PEP 703 (Making the Global Interpreter Lock Optional in CPython) acceptance

(Posted for the whole Steering Council.)

As we’ve announced before, the Steering Council has decided to accept PEP 703 (Making the Global Interpreter Lock Optional in CPython) . We want to make it clear why, and under what expectations we’re doing so.

It is clear to the Steering Council that theoretically, a no-GIL (or free-threaded) Python would be of great benefit, and the majority of the community seems in agreement. Threads have significant downsides and caveats, but they are widely adopted, both by software and hardware, and they do enable more scalable solutions to problems. The GIL clearly inhibits CPython in this, and removing that barrier would be a good thing.

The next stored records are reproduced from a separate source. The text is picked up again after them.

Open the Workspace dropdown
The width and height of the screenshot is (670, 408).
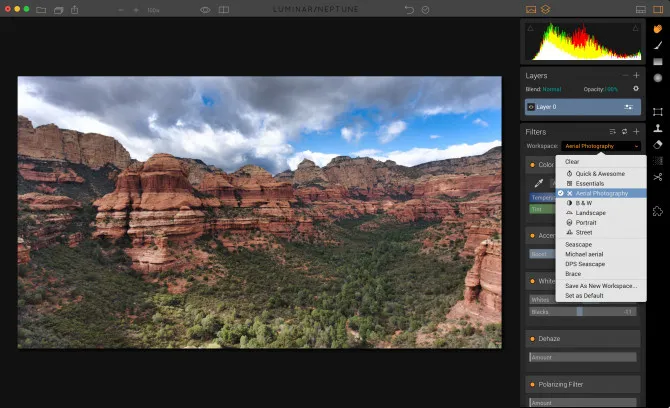point(601,146)
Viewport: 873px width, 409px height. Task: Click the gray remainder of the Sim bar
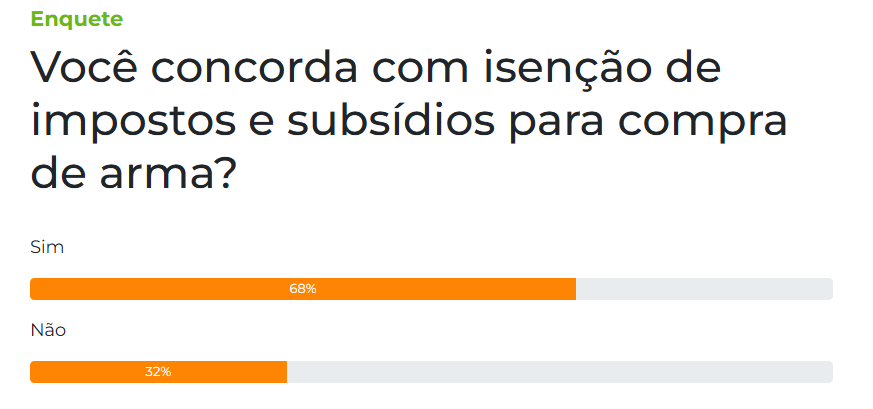(x=704, y=289)
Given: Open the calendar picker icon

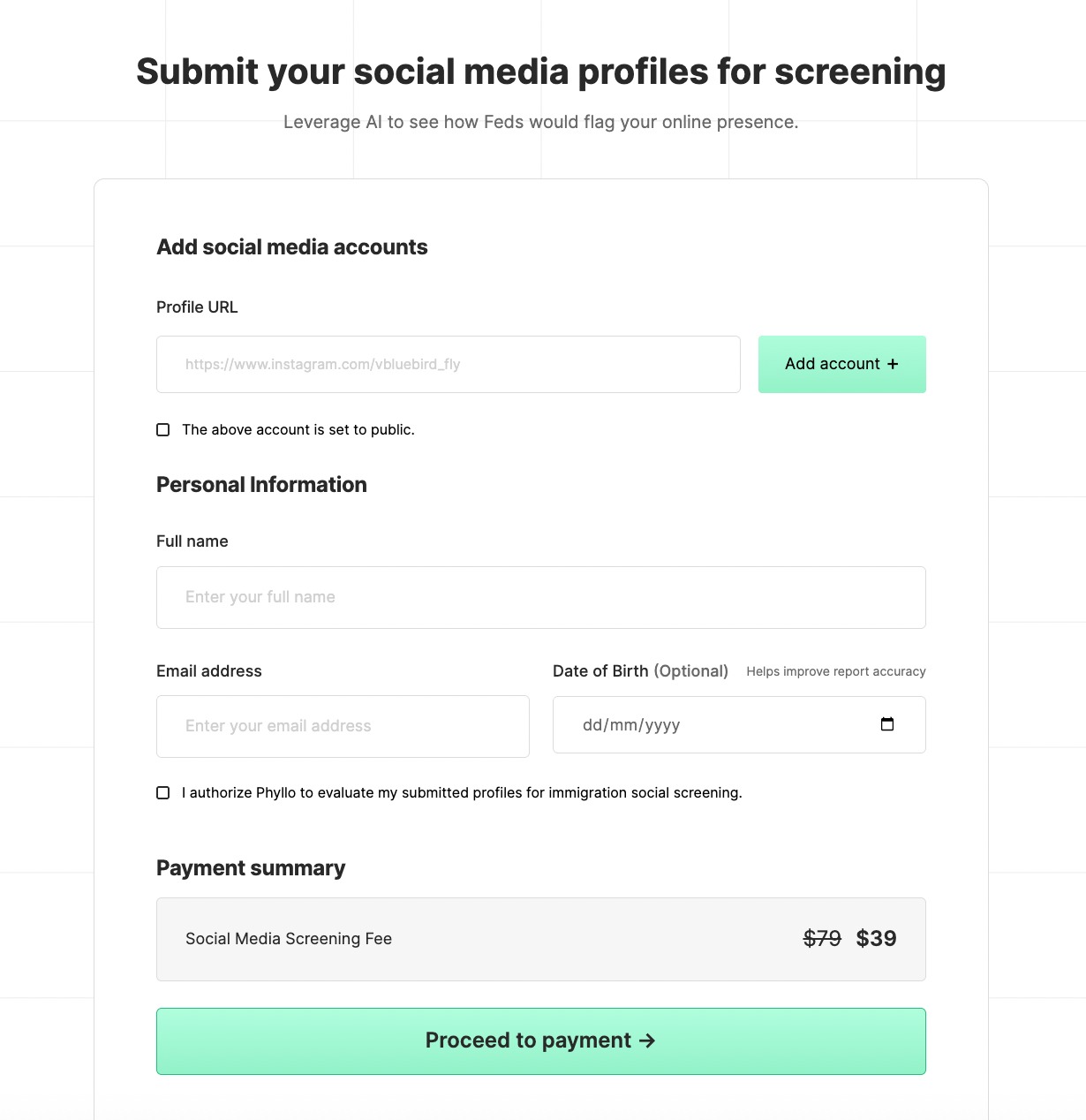Looking at the screenshot, I should tap(887, 724).
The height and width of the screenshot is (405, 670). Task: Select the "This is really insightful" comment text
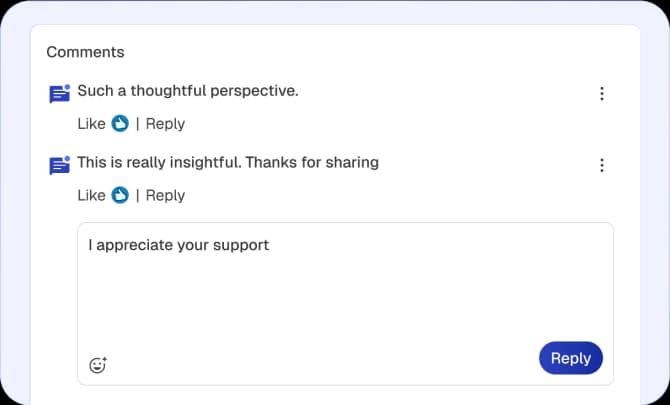(x=228, y=162)
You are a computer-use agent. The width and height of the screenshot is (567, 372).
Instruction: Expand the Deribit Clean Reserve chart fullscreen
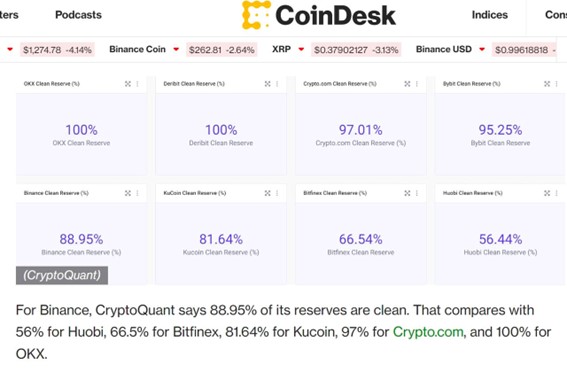[268, 84]
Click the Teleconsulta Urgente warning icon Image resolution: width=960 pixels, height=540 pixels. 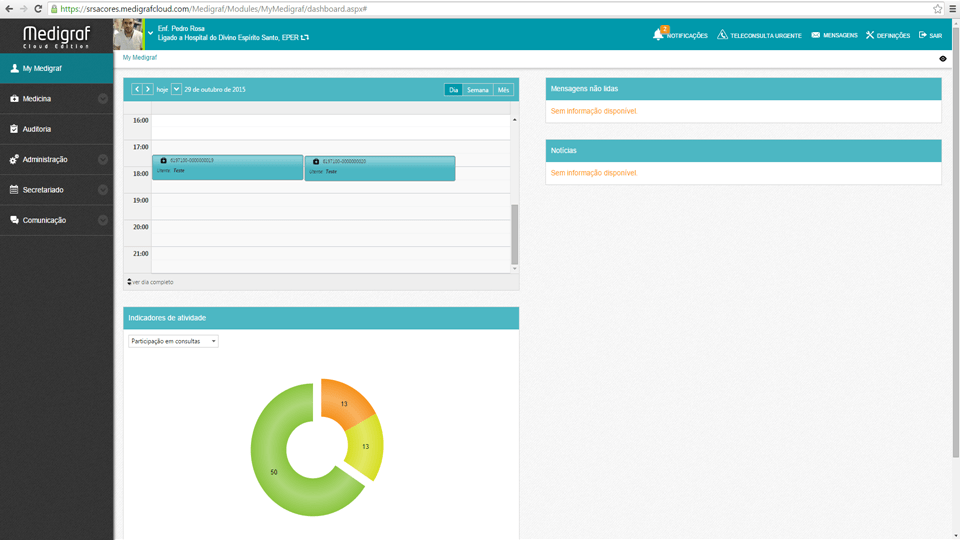click(722, 35)
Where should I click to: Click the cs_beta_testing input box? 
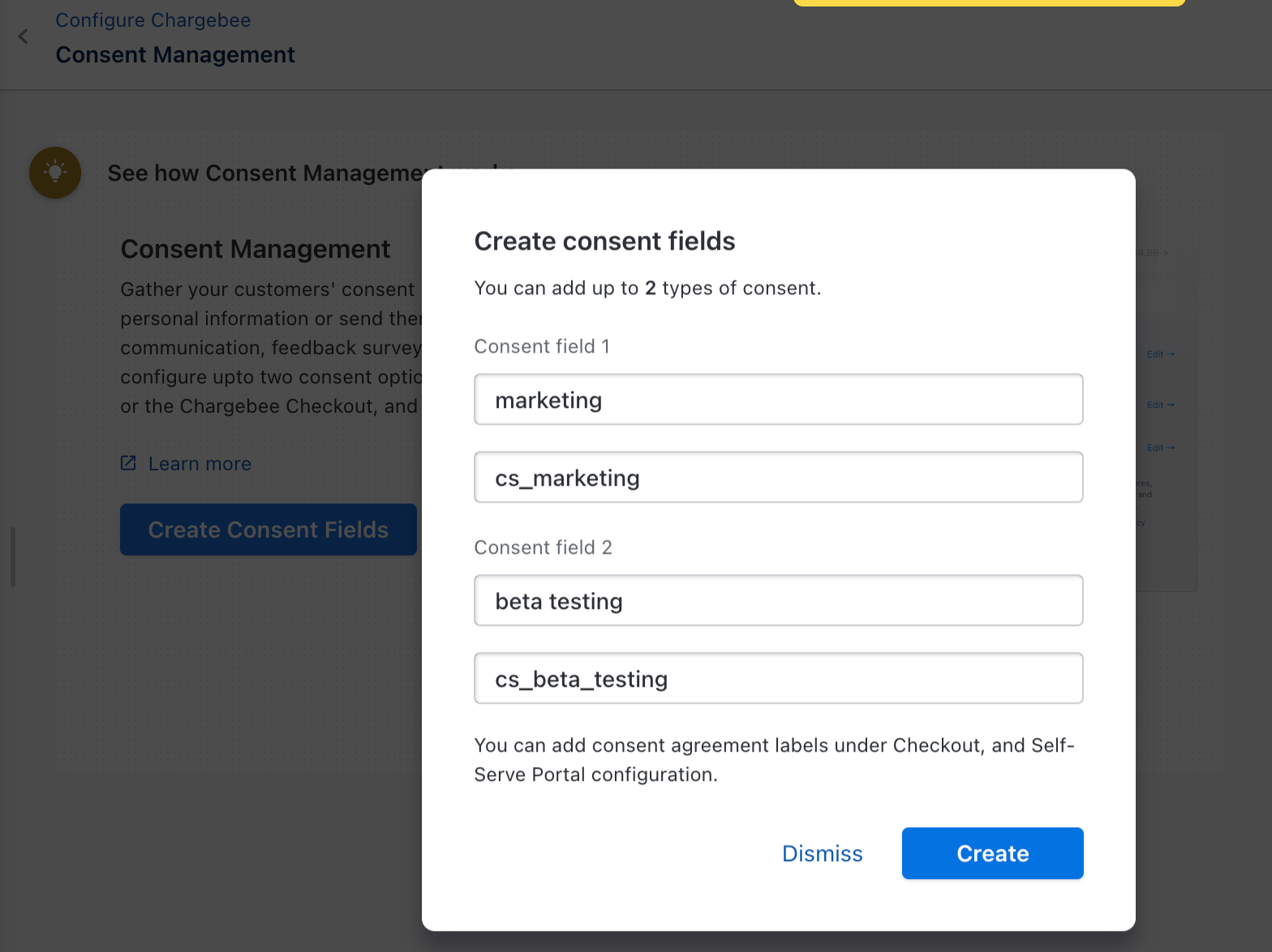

At the same time we’re not sure if it’s possible to remove the GIL without fundamentally breaking all extension modules out there, or significantly reducing the performance or maintainability of CPython. The third-party/PyPI package ecosystem is one of Python’s strengths, and the tight, efficient integration with C libraries is one of CPython’s. It has enabled the existence of a diverse selection of packages that’s a unique selling point for Python. We need to be careful that we do not destroy those benefits, or discard decades worth of package development.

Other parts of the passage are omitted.